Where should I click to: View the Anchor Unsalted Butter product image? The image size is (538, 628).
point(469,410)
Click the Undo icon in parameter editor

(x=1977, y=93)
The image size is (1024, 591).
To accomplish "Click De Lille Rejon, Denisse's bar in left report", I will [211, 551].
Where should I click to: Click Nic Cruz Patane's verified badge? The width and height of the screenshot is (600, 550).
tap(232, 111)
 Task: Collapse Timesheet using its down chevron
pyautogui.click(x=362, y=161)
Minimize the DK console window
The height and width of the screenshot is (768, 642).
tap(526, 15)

——————————

■ Problema a resolver
Filtra las entradas de arriba y copia solo las líneas que contienen la palabra "screenshot". Ten en cuenta las mayúsculas y minúsculas.

■ Resultado
Where should I click to: Click Nic Cruz Patane's verified badge? The width and height of the screenshot is (600, 550).
The height and width of the screenshot is (768, 642).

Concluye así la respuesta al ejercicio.